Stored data
######

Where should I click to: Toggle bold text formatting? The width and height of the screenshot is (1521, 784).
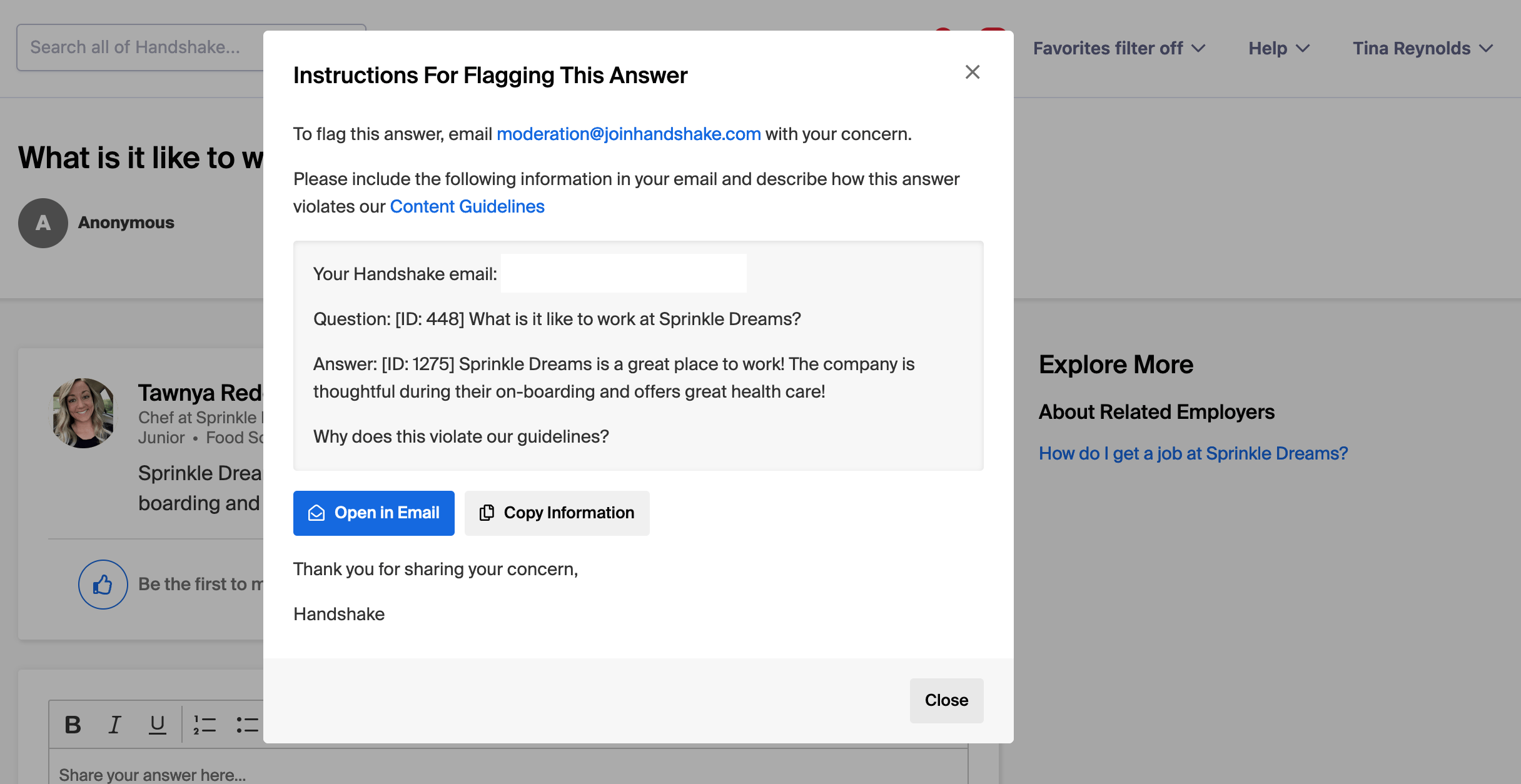(x=73, y=724)
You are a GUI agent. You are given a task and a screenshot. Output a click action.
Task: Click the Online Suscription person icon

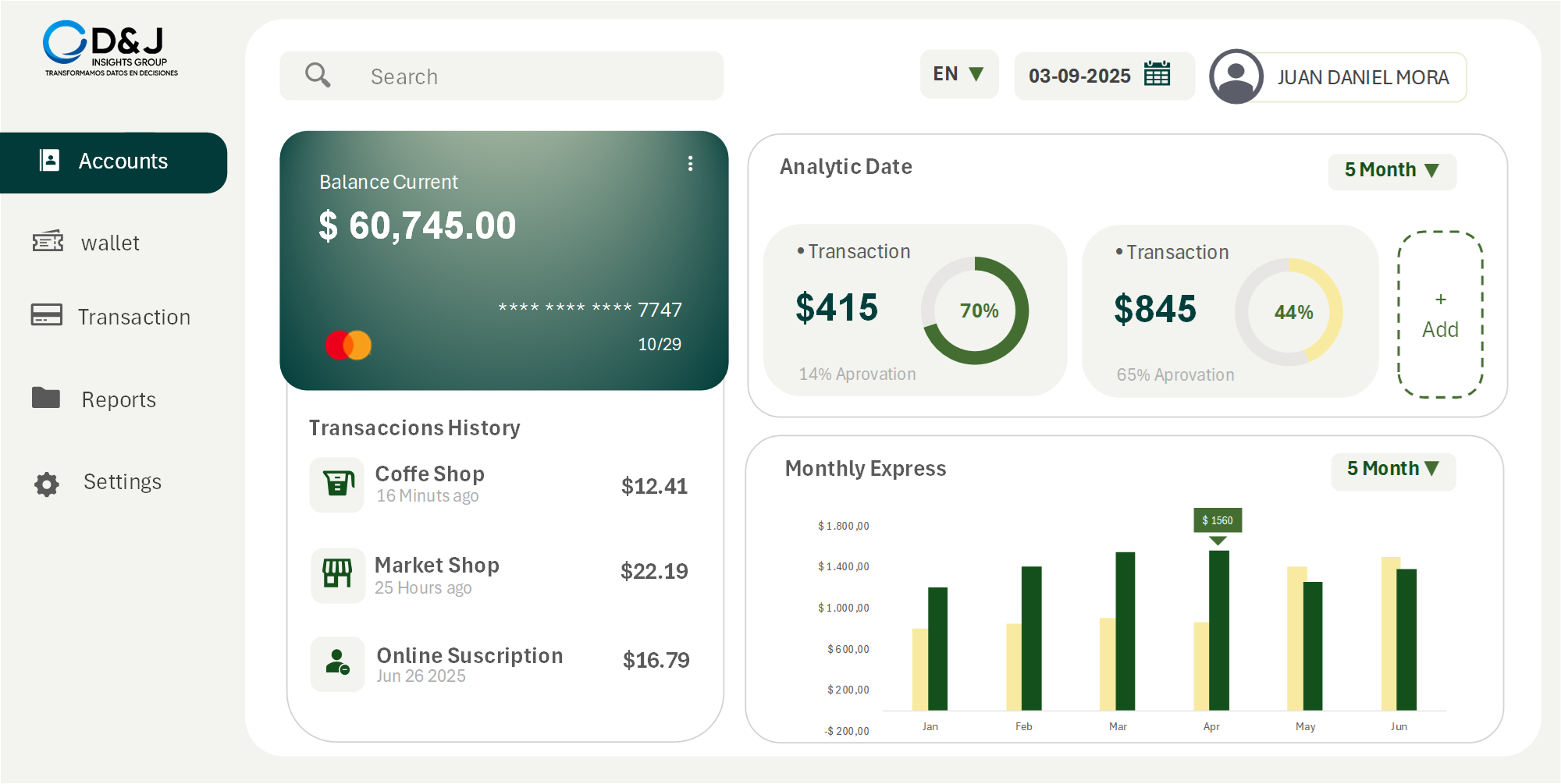[x=336, y=664]
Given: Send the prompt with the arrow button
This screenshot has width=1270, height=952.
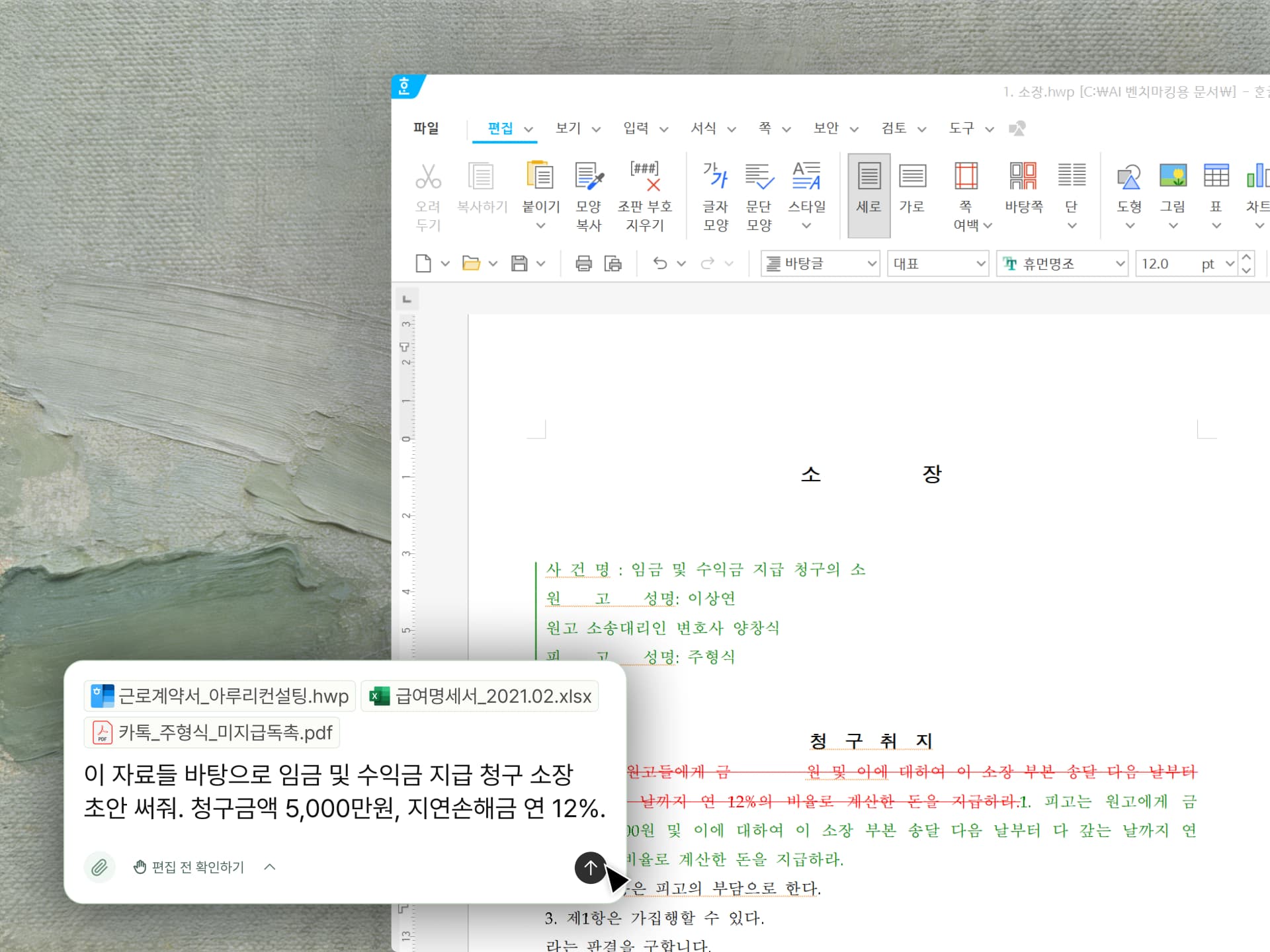Looking at the screenshot, I should (x=591, y=868).
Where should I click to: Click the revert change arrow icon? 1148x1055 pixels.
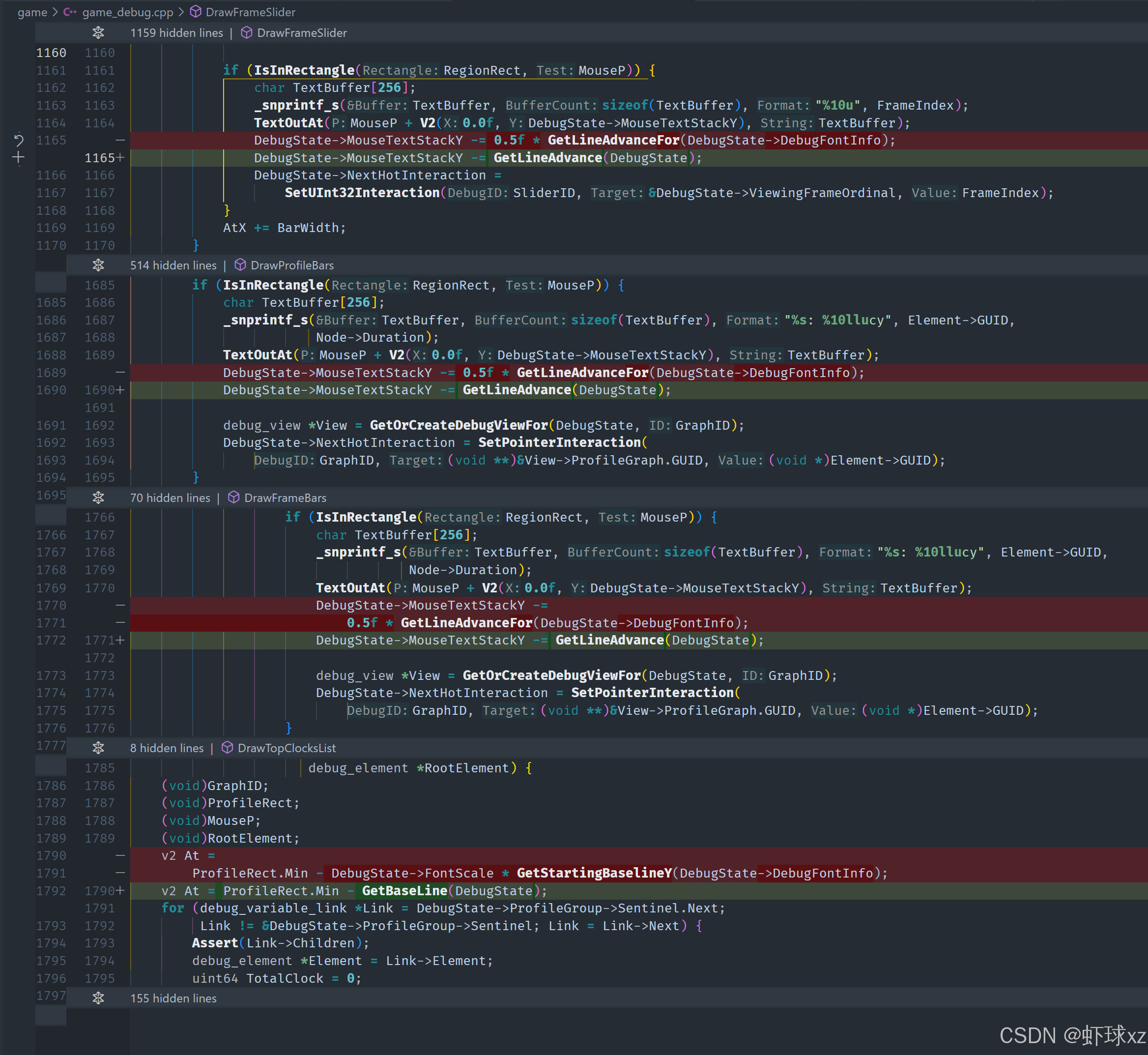coord(18,140)
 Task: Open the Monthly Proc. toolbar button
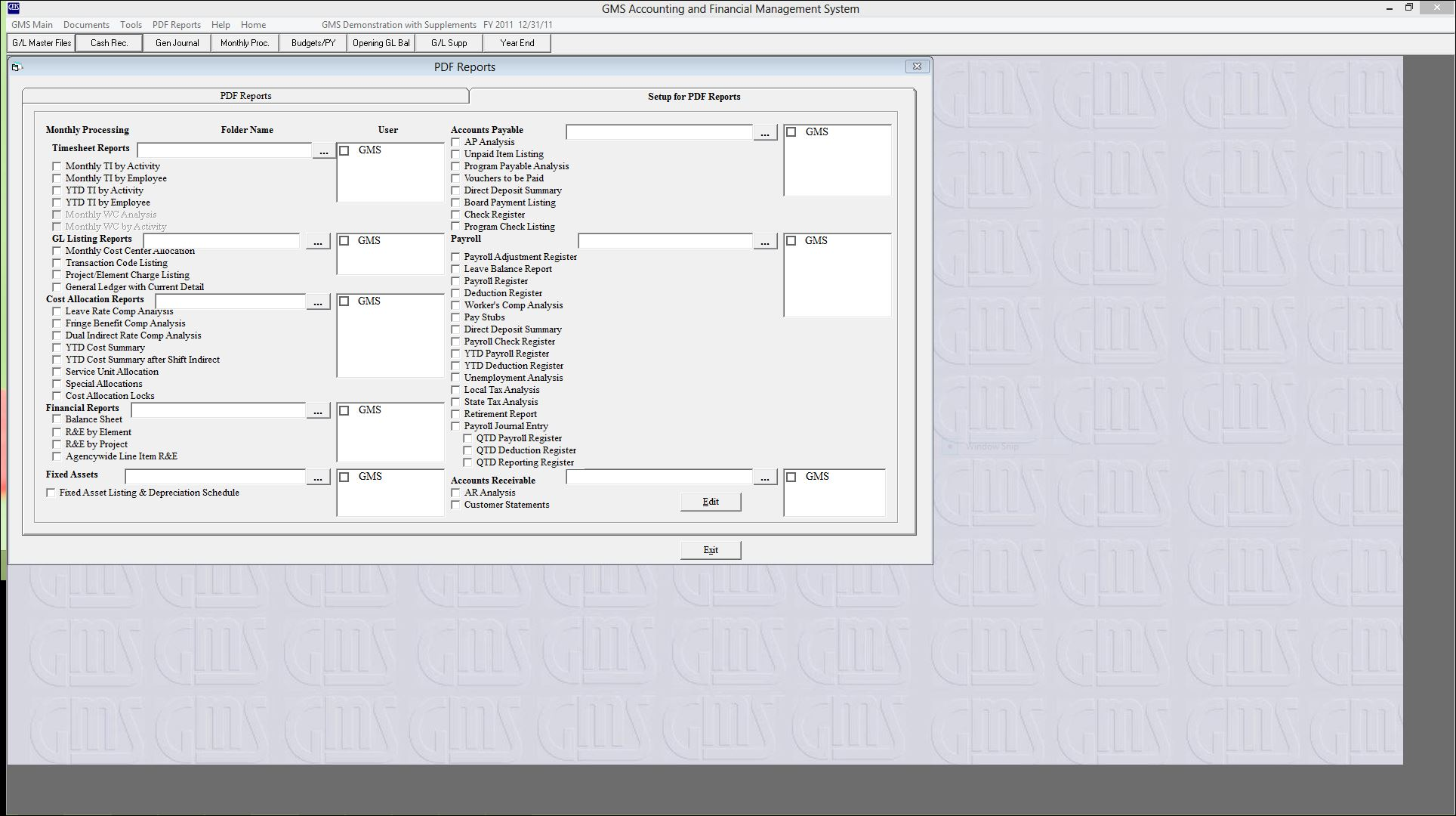pos(245,43)
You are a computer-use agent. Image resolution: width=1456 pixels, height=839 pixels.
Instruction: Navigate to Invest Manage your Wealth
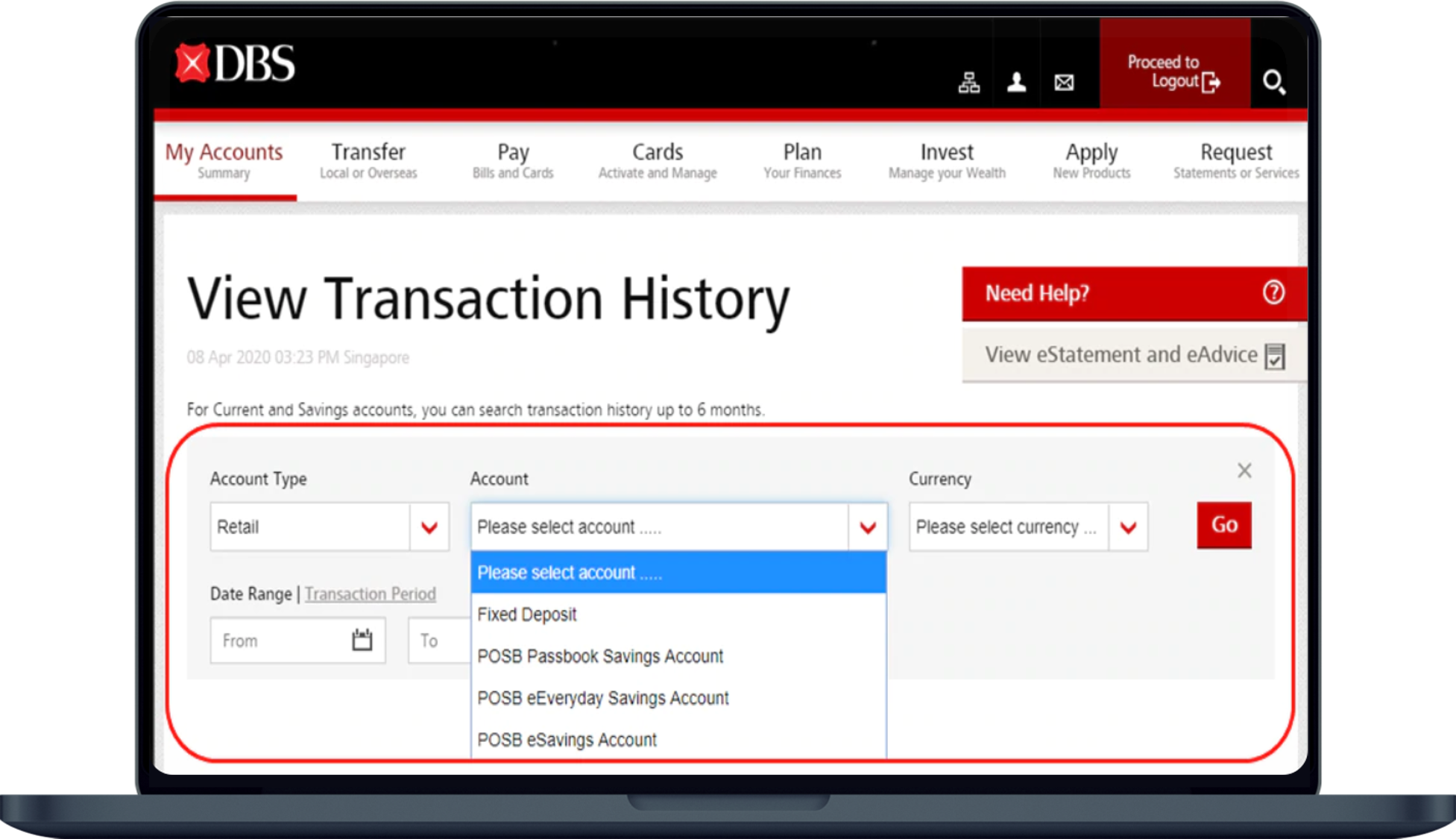pyautogui.click(x=946, y=159)
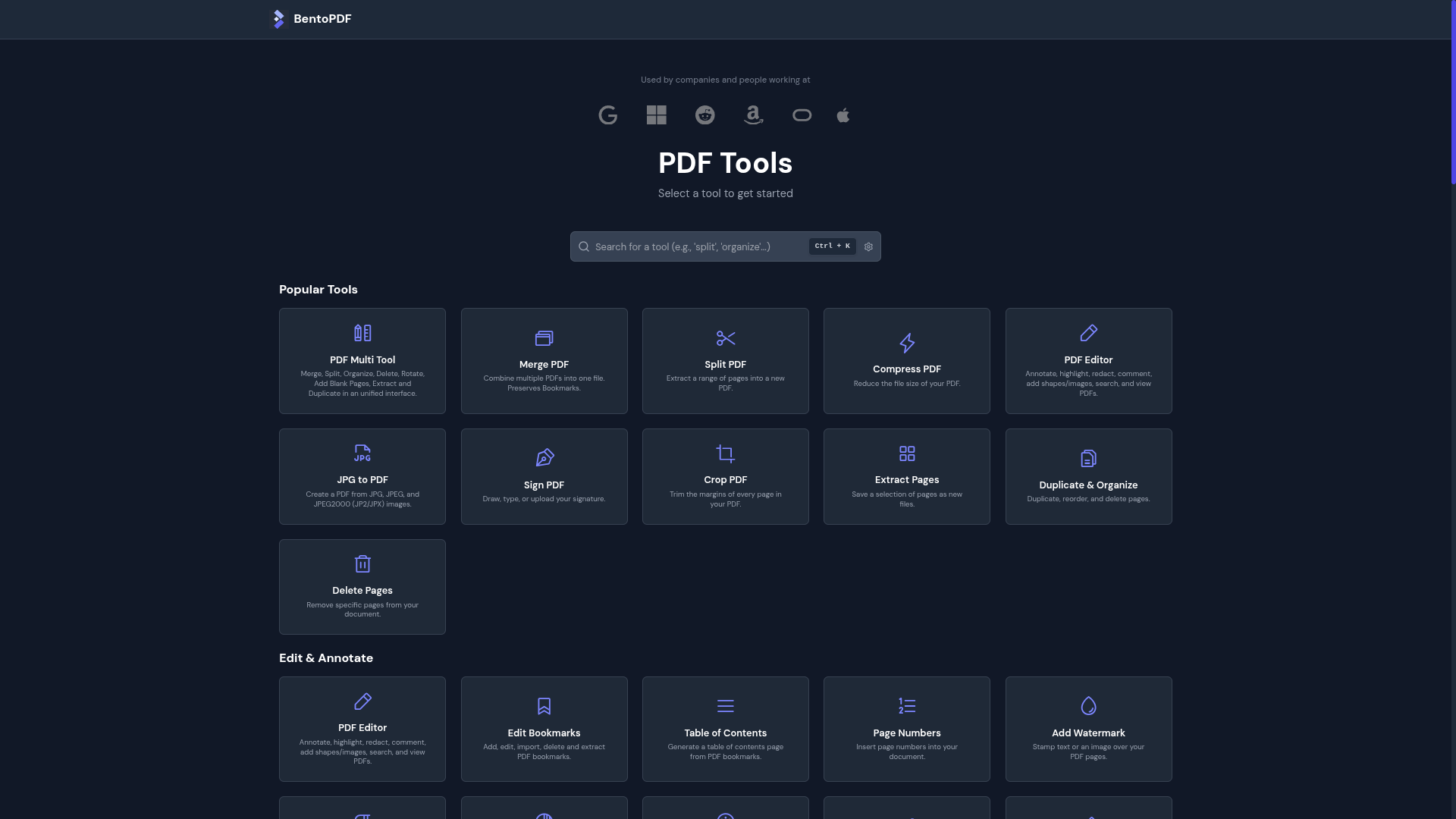This screenshot has height=819, width=1456.
Task: Open the Delete Pages trash icon
Action: (x=362, y=564)
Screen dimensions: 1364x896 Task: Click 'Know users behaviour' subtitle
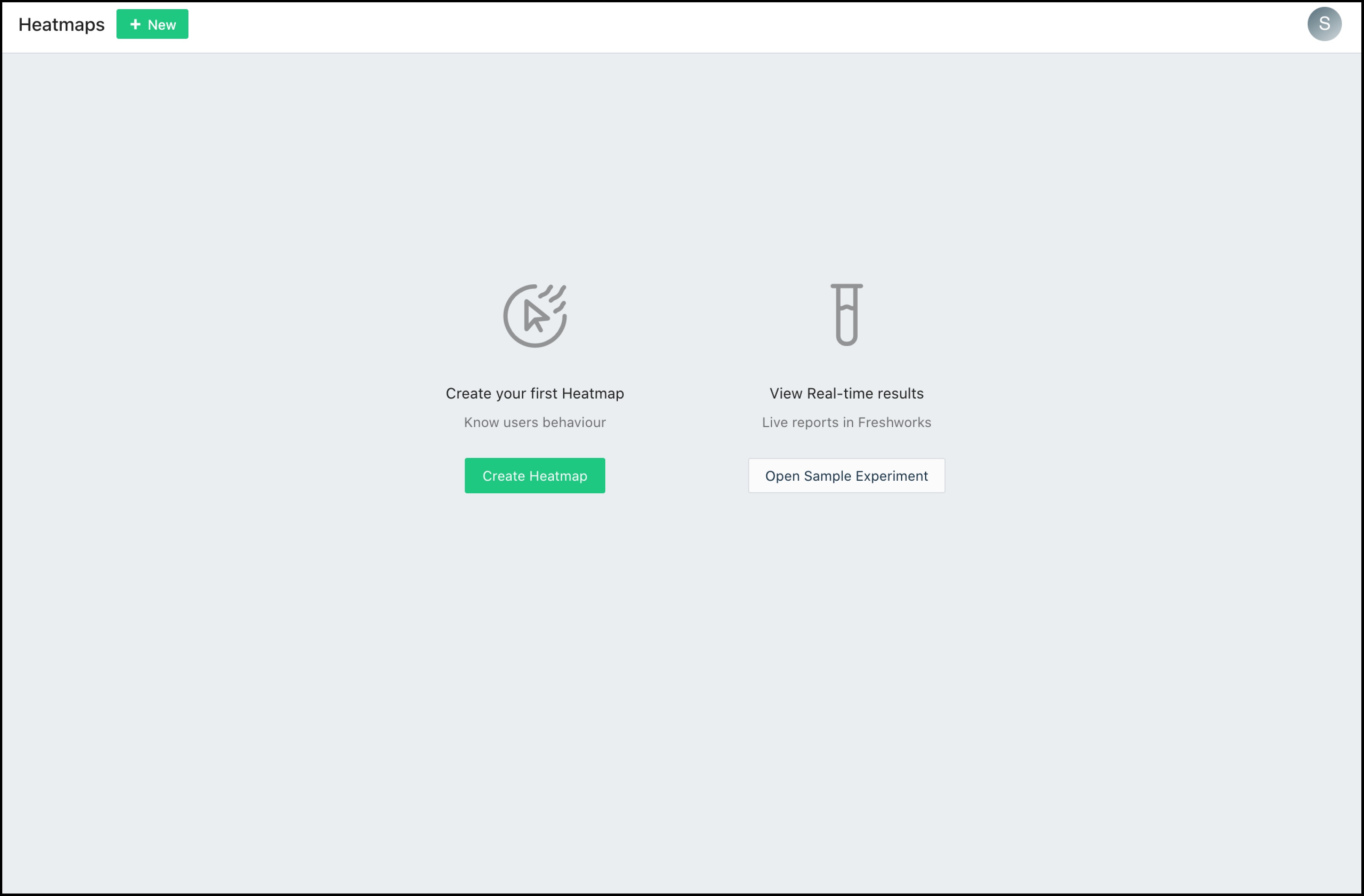[534, 422]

######

For every line of the records that has the word "agent" in it, make a copy.

**Solved problem**
You are a GUI agent. You are given a task and a screenshot. Output a click action.
You are a computer-use agent. Image resolution: width=1456 pixels, height=839 pixels.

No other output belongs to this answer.